Zotac GTX 950 AMP! 2GB

Zotac GTX 950 AMP! 2GB

Zotac’s new GTX 950 offers a unique blend of performance and style

First impressions are always important, and the ones I got unpacking this video card were great in a way that many other pieces of technology fail to achieve.

Even compared with some very expensive designs, the Zotac GTX 950 AMP! feels like a precisely tooled piece of high technology engineering. Sporting what Zotac has branded as ‘Exoarmor’, the whole outer shroud of the card is metal, and it’s gorgeously finished.


As a more affordable option to the GTX 960, the GTX 950 was always going to be less powerful, but the Zotac GTX950 AMP! answers the critical question about how much – and surprisingly it isn’t a huge amount.

Looking at the specifications, this card is built around the same Nvidia GM206 GPU, with exactly the same number of transistors wired to the same amount of GDDR5 on a 128-bit-wide memory pathway.

It’s just that some of those transistors are likely to be twiddling their silicon thumbs, because the shader units are down to 768 from 1024, although it still has 32 ROPs.

To differentiate the stock further, the core GPU and memory clocks are also reduced. Or they would be had Zotac made its card use stock settings, but it’s an AMP! model, so it's boosted the core to 1203MHz – higher than the GTX 960. And similarly, the GDDR5 memory is operating at 1755MHz, and not the 1653MHz of a standard GTX 950. That delivers a total memory bandwidth of 112.3GB/s – sufficient for very high resolution gaming and even multi-display fun, should you want to do that.

Running World of Tanks 9.10 on my Core i5 work rig, the card can easily maintain 50fps at a resolution of 2560 x 1440, with all quality settings at the highest level.

On my Core i7 LGA 2011 testing rig, this card achieved a score of 6,524 using 3DMark Fire Strike – shy of the Zotax GTX 960 AMP! by less than 400 or about 5.5%.

In other tests, the difference was less than 5%, and against a stock GTX 960 those scores would be even closer, if not almost the same.

That’s better than the previous generation GTX 760 and at least 10% more than a stock GTX 950. For those wondering if pre-overclocked cards are worth it, the answer is a definitive ‘yes’ with this design. When a card offers more than a 10% price boost for less than that much of a price hike, then it’s worth having.

There are two potential potholes in my path to recommending this card, and the first of those some very cheap R9 285 cards that it’s competing with.

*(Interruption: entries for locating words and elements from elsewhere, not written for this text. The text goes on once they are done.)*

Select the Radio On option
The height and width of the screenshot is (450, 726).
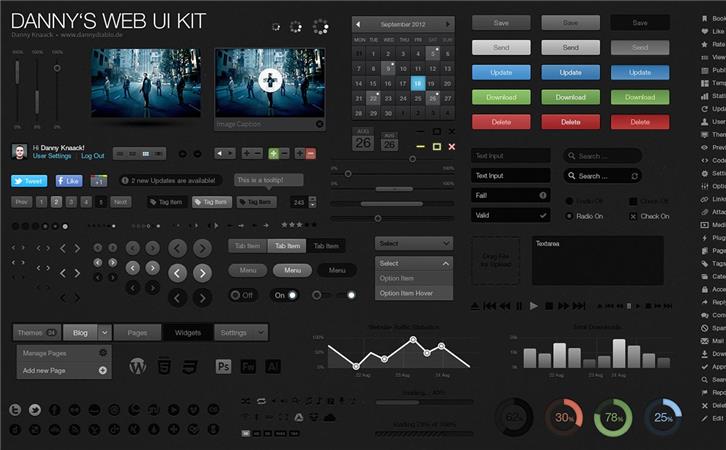570,216
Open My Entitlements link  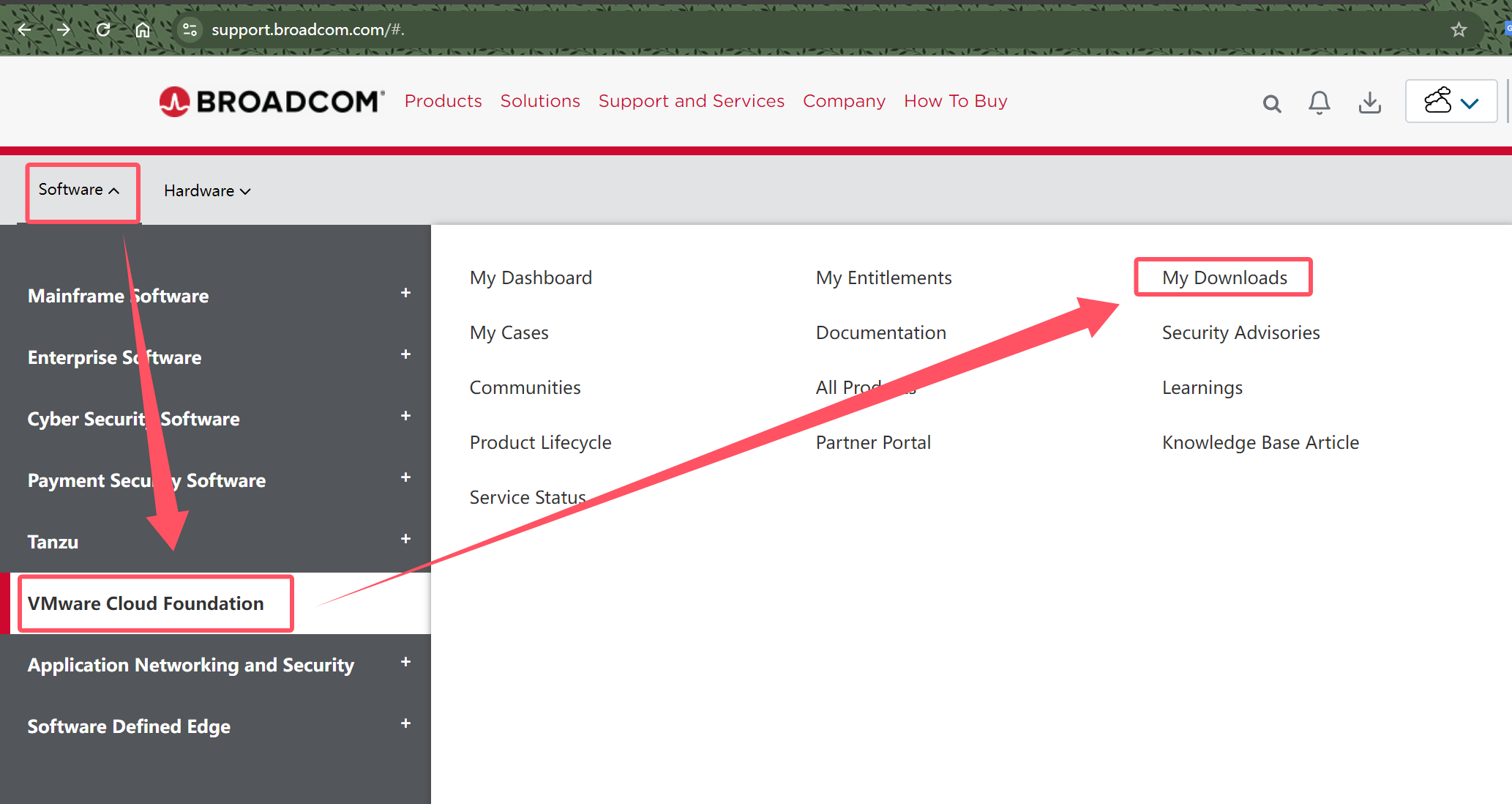(x=883, y=278)
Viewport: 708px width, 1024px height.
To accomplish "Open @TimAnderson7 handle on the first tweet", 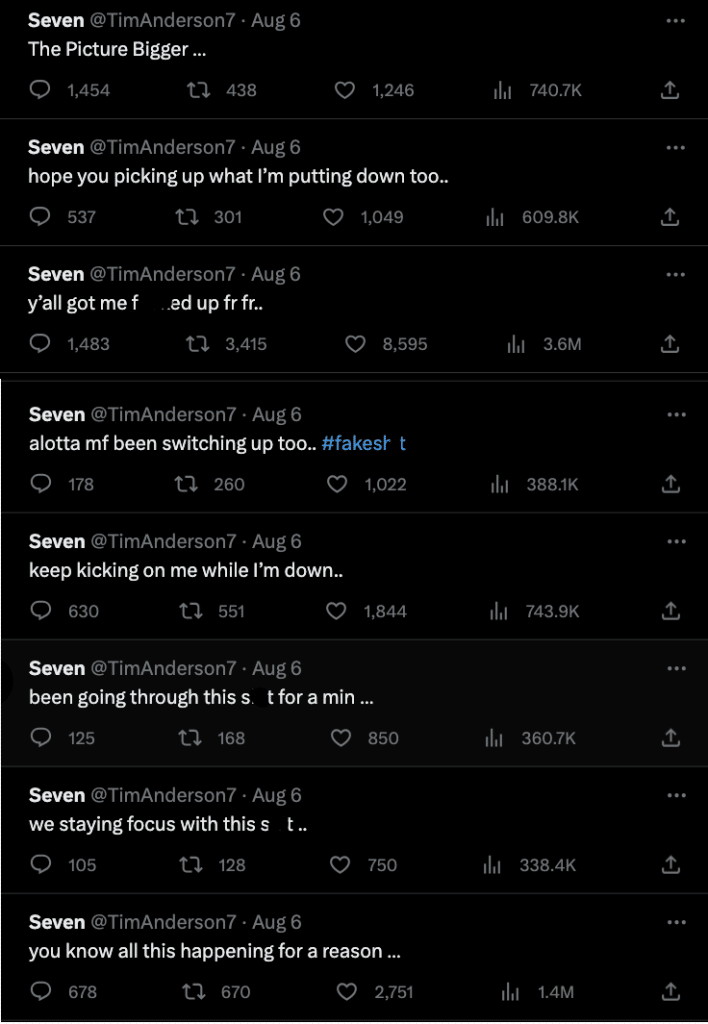I will [x=162, y=20].
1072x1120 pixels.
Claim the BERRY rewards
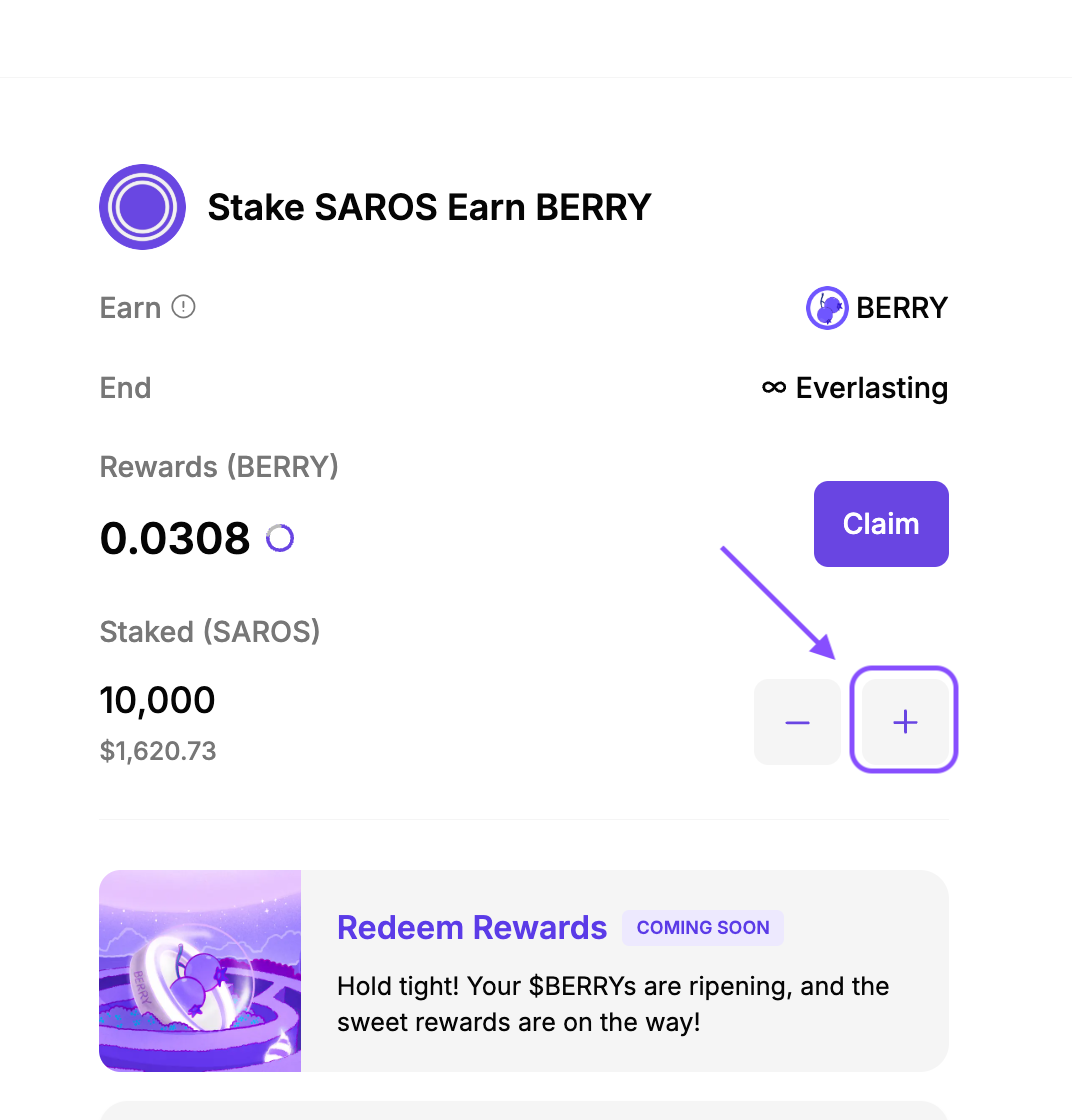coord(881,524)
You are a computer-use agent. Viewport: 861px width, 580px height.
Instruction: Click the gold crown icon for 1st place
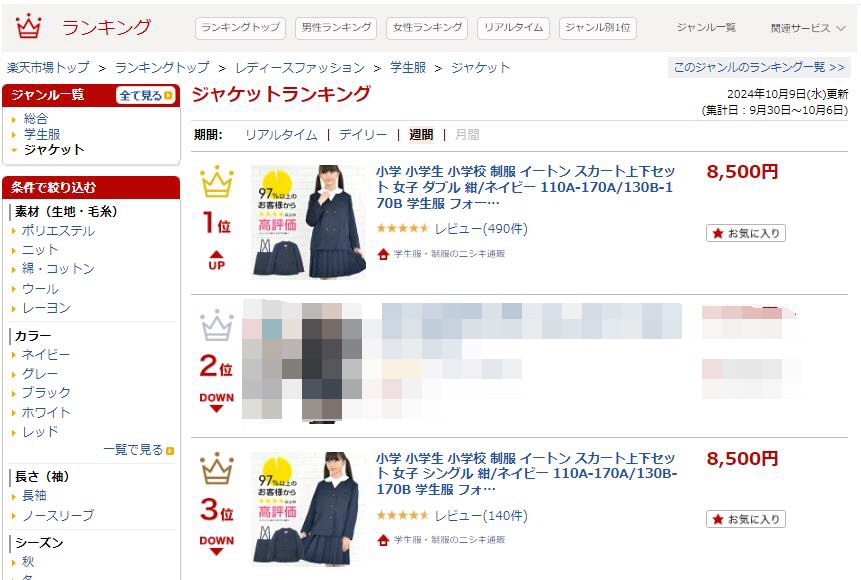(217, 181)
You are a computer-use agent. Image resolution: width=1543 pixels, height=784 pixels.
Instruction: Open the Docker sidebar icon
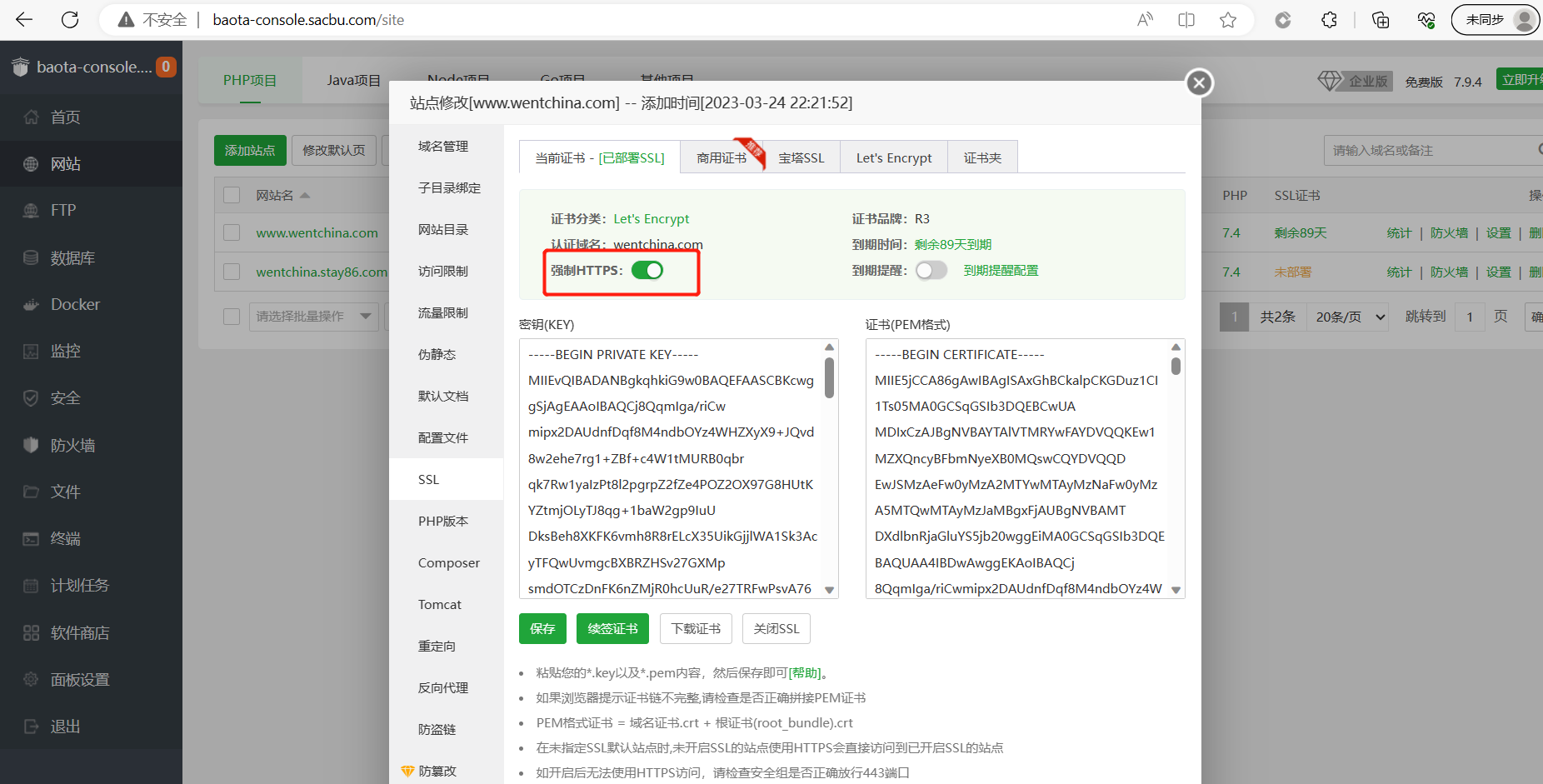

They’re marginally quicker in most tests and cheaper, although conversely they use more power, requiring dual PCIe six-pin power lines.

Another potential problem is DX12 – or rather the odd discrepancy that seems to be developing between AMD and Nvidia regarding which architecture is better for this API. Whereas Nvidia has been ruling the DX11 roost, it appears that might not be the case with the new DX12 API that’s in Windows 10. At this point, this is all moot, because there aren’t any DX12 games, and there won’t be many for some time, but it’s a point worth considering.

I should also mention that under some circumstances, mostly prolonged gaming, the card can also get quite noisy. It wasn’t like the police helicopter that hovers over my house far too often, but it was noticeable. Once the game action abates, it soon gets quiet again, which probably draws attention to when it isn’t totally silent.

When you’re using the card for general 2D desktop work, the fans often stop entirely, when the GPU is 60ºC or below. Oddly, the card hardly broke 70ºC while gaming, so there's some room to lessen the fan RPM without the hardware getting overheated.

Overall, I liked this card for a wide range of reasons, rather than one headline feature.

It takes a single PCIe power line, the fans entirely stop when you’re not gaming, and it delivers plenty of video performance for the price and the watts. It’s also made to a quality level that pleases me, even if some might accuse it of being over-engineered.

When you combine the performance, power efficiency, cost and the excellent build quality, the Zotac GTX 950 AMP! becomes the pre-overlocked version of this series to want – and a singularly more practical card than some of the high-end designs above it. Mark Pickavance

A video card that runs as good as it looks.